REQUIREMENT.
Render the rows from the line with "has width=640, height=480." through the line with "center [80, 380]." as a JSON list of strings, one string per line and no entries for blank lines.

Items from a data source:
· · · ·

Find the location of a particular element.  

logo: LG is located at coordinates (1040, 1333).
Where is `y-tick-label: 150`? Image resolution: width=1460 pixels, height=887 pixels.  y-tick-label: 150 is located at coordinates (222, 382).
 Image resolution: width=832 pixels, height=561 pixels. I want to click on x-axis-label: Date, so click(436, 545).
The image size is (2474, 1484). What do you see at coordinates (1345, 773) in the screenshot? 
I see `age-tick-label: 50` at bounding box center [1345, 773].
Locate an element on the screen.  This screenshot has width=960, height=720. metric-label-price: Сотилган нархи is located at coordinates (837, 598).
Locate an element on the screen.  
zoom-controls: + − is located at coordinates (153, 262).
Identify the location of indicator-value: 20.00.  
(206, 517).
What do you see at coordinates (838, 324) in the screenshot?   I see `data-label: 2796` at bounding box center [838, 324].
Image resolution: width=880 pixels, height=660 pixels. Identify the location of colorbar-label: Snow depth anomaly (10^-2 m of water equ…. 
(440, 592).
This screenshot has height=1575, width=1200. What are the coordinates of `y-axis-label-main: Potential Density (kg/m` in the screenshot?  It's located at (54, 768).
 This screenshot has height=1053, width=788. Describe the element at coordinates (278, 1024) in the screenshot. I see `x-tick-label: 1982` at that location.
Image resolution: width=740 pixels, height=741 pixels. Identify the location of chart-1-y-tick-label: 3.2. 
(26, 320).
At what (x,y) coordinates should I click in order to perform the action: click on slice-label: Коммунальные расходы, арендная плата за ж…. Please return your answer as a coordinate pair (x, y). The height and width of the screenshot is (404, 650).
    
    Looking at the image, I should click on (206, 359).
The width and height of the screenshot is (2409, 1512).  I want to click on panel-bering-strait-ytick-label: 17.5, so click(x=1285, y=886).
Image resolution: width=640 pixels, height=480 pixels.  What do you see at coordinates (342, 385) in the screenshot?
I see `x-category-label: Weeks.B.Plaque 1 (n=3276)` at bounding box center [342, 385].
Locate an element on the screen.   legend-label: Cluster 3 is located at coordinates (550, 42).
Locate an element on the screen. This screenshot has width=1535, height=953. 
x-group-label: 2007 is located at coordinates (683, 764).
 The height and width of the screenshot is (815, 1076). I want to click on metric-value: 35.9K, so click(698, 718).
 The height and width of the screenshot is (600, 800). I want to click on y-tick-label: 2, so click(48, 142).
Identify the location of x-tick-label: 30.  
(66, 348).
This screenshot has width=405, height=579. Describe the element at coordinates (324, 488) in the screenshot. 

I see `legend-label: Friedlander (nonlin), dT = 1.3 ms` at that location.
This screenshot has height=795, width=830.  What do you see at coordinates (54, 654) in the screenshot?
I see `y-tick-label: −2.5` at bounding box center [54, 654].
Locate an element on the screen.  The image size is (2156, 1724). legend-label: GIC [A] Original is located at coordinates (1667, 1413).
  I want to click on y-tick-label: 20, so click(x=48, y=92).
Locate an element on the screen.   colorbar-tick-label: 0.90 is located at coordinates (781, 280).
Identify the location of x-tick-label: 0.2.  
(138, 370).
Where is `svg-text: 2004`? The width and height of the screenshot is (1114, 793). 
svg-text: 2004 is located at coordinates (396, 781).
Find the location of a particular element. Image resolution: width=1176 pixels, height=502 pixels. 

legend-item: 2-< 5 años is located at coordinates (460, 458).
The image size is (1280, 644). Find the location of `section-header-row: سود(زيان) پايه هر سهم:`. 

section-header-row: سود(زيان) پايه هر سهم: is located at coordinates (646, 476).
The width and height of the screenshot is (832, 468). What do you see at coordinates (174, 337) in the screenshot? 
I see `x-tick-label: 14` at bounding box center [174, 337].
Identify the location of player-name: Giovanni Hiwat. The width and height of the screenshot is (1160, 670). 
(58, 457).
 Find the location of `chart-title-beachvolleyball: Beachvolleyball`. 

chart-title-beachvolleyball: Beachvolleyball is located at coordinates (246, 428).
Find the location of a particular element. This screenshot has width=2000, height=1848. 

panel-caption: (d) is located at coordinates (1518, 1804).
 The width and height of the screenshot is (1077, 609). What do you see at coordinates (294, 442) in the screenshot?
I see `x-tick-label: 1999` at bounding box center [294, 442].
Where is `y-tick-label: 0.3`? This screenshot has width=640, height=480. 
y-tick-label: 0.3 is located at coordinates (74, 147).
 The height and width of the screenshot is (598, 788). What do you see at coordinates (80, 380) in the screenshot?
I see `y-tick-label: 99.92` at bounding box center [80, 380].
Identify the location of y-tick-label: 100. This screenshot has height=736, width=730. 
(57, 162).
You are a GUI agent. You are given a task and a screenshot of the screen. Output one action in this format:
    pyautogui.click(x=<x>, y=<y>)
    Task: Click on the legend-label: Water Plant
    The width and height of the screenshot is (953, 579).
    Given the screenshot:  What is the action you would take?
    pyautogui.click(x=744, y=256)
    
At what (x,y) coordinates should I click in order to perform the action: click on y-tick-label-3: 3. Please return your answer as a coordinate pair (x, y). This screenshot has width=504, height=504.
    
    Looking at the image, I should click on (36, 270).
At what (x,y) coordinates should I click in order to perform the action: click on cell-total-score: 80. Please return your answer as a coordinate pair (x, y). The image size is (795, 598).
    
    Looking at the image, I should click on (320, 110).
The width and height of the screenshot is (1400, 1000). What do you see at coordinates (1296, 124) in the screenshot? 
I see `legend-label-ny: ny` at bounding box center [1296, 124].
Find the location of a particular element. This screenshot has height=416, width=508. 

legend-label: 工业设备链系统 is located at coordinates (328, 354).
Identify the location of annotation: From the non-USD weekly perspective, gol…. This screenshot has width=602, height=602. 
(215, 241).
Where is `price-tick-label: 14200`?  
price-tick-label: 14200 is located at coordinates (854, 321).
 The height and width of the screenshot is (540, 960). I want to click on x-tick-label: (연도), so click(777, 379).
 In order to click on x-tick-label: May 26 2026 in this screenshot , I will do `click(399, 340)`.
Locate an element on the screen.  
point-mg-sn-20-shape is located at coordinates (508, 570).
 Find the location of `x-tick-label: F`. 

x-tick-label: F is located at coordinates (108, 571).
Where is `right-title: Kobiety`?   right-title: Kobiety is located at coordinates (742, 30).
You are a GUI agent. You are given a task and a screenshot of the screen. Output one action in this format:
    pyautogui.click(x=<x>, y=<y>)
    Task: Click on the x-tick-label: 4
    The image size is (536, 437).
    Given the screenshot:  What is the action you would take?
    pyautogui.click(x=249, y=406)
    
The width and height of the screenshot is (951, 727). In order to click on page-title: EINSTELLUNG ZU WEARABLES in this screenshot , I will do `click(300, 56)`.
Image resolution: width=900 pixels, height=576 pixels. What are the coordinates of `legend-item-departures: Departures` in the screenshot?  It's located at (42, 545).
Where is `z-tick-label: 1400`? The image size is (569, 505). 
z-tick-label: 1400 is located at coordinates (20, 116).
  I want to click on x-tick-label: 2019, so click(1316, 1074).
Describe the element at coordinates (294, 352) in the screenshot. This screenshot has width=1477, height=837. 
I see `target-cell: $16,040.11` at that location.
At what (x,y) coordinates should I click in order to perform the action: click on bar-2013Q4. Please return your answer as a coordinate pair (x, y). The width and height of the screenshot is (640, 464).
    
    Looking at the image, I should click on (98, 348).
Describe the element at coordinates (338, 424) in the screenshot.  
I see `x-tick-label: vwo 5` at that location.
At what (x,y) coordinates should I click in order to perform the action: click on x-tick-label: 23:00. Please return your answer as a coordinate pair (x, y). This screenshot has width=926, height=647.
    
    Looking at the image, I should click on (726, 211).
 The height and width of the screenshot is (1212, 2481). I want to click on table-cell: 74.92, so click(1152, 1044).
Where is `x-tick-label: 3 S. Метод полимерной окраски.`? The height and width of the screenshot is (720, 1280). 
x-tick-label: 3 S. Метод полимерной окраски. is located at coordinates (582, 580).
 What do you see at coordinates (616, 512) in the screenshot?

· · · ·

PROBLEM SOLUTION.
[
  "Where is `y-tick-label: 0.3`? This screenshot has width=640, height=480. ",
  "y-tick-label: 0.3 is located at coordinates (74, 147).",
  " The height and width of the screenshot is (598, 788). What do you see at coordinates (80, 380) in the screenshot?",
  "I see `y-tick-label: 99.92` at bounding box center [80, 380]."
]